14ymedio, Miriam Celaya, Havana, 1 March 2016 — A few weeks before the much heralded 7th Congress of the Communist Party of Cuba (PCC), and half a decade since the Guidelines for the Economic and Social Policy of the Party and the Revolution were adopted on 18 April 2011, only 21 % of the 313 Guidelines have been “implemented,” while 77% “are in the process” of implementation.
These figures were announced during the 13th Plenum of the Central Committee of the PCC (Granma, 15 January 2016, front page), within the framework of the “assessment of the documents to be discussed” at the Seventh Congress, and the information does not specify which Guidelines are now in effect, nor in which sphere of the country’s life one can see the results, nor which are “in process,” nor how much time it will take for the complete consummation of this theoretical-spiritual guide destined “to guarantee the continuity and irreversibility of Socialism, the economic development of the country and the living standards of the population, combined with the necessary formation of the ethical and political values of our citizens,” quoting verbatim from the text of the Resolution approved by the 6th Party Congress.
Five years later the economic development of this country continues to remain an unattainable aspiration, people’s standard of living is declining every day, and the only thing that is irreversible is the poverty and loss of values in society. Few Cubans have any idea of the content of the Guidelines and virtually no one is interested in them.
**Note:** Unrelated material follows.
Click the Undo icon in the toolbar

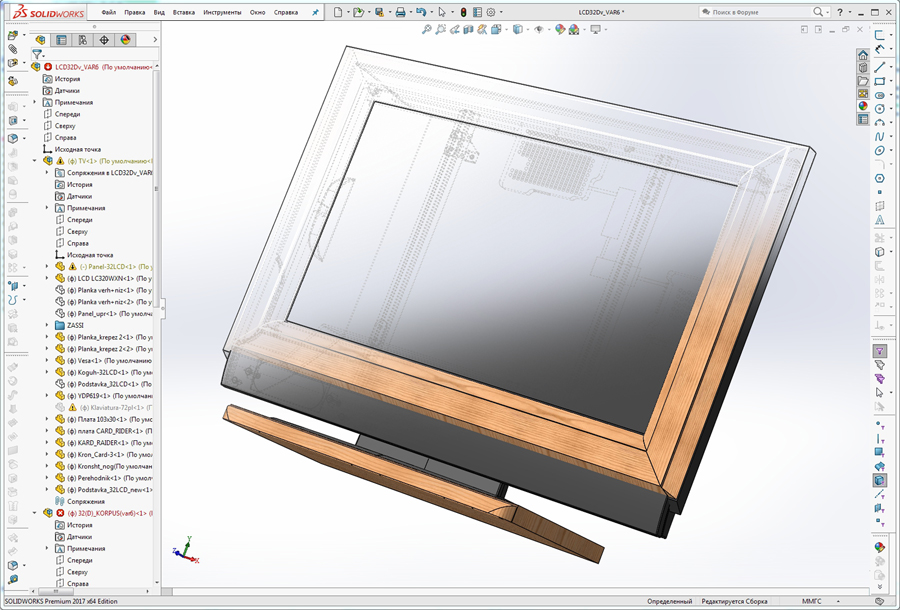422,13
While those 313 points were, in their time, the closest thing to a government program, ordinary Cubans have their own individual agendas, and barely two specific guidelines – not necessarily mutually exclusive – have been complied with, without the need of any guidance from the PCC and or the need to contain them in the official text: survive and migrate.
However, despite the tedium provoked by the comically hackneyed syntax of the official document, it is critical to read and analyze it if you want to follow with some degree of approximation the erratic voyage of this shipwrecked vessel, still nicknamed the Cuban Revolution.
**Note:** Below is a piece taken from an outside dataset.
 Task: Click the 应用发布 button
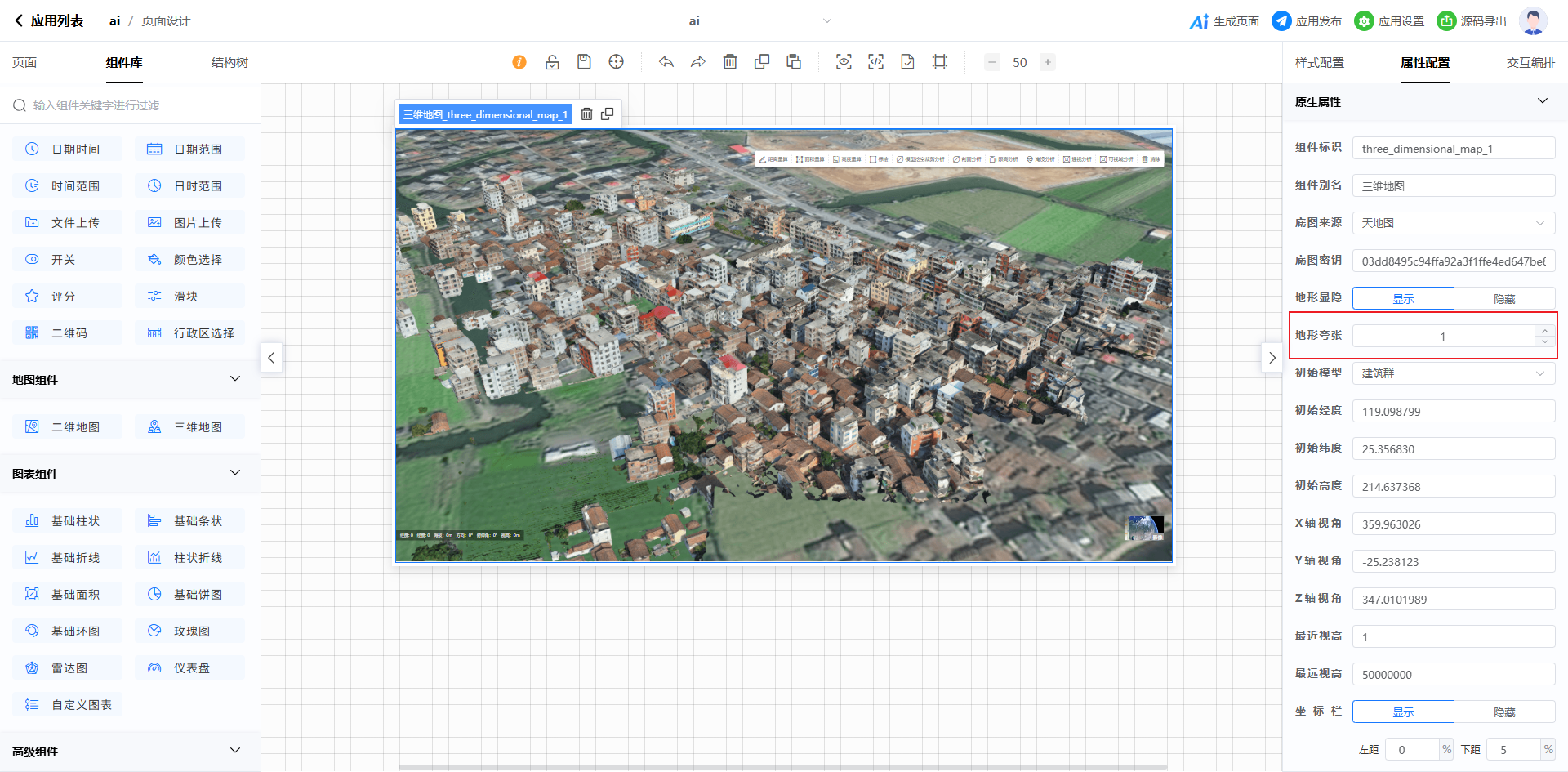(1307, 21)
In fact, the Guidelines, which the general-president presented at the time as the recipe for success of the much vaunted updating of the model, are currently the written acknowledgement of the irreversibility of the crisis of Castro-style socialism.
It is sufficient to review subheadings I and II relating to the domestic economy – Model Economic Management (Guidelines 1 to 37), and Macroeconomic Policies (Guidelines 38-71), respectively – to confirm the inability to achieve progress based on the renewal of the obsolete “model” and the now dead-in-the-water principle of centralized state planning, that turns its back on the natural mechanisms of the market.
Meanwhile, following a logical principal, one might assume that the Guidelines had been structured following a priority order, taking into account first the issues most urgently in need of solutions to begin to overcome the current problems of the Cuban reality. That is, it would be rational to assume that the first Guidelines to be stated should also be the first to be implemented.
But in practice, this is not the case. Strictly speaking, it should be noted that other problems of the utmost urgency have not been solved, and appear to be enunciated at the bottom of the list. For example, transport policy is formulated in sub-heading 10 (Guidelines 269-286), while the 11th and penultimate subheading contains the thorny and critical issue of housing (Guidelines 292 to 299).
We could talk until the end of time about the 313 Guidelines and their demonstrated ineffectiveness, although no Cuban with a minimum of common sense placed the slightest hope in that bulging declaration of government intentions. Nor could the general-president have been so naïve as to believe in his own scam.
In reality, the Guidelines have never ceased to be the script of a government pantomime to entertain public opinion and gain time. What’s more, one can anticipate with zero margin of error that, given their irrelevance, the upcoming 7th Congress of the Cuban Communist Party will not be given a detailed report or a balance sheet regarding the completion of that insignificant (and doubtful) 21% of the Guidelines applied to date.
Today, when the cost of living continues its unstoppable ascent, making the differences between Cubans’ purchasing power and the price of food and basic necessities irreconcilable, and while government pandering intensifies as it sells to the highest foreign bidder – provided they pay in cold hard cash – that beautiful but poor prostitute that is Cuba, one must ask the general-president when he will implement at least Guideline 55, the one that will finally unify into a single currency the two false ones that divide Cubans into two well-defined groups: those who have and can, and those who don’t. A distortion whose only present purpose is to mask the colossal inflation that exists on the island for which there is no solution proposed in any of the 313 Guidelines.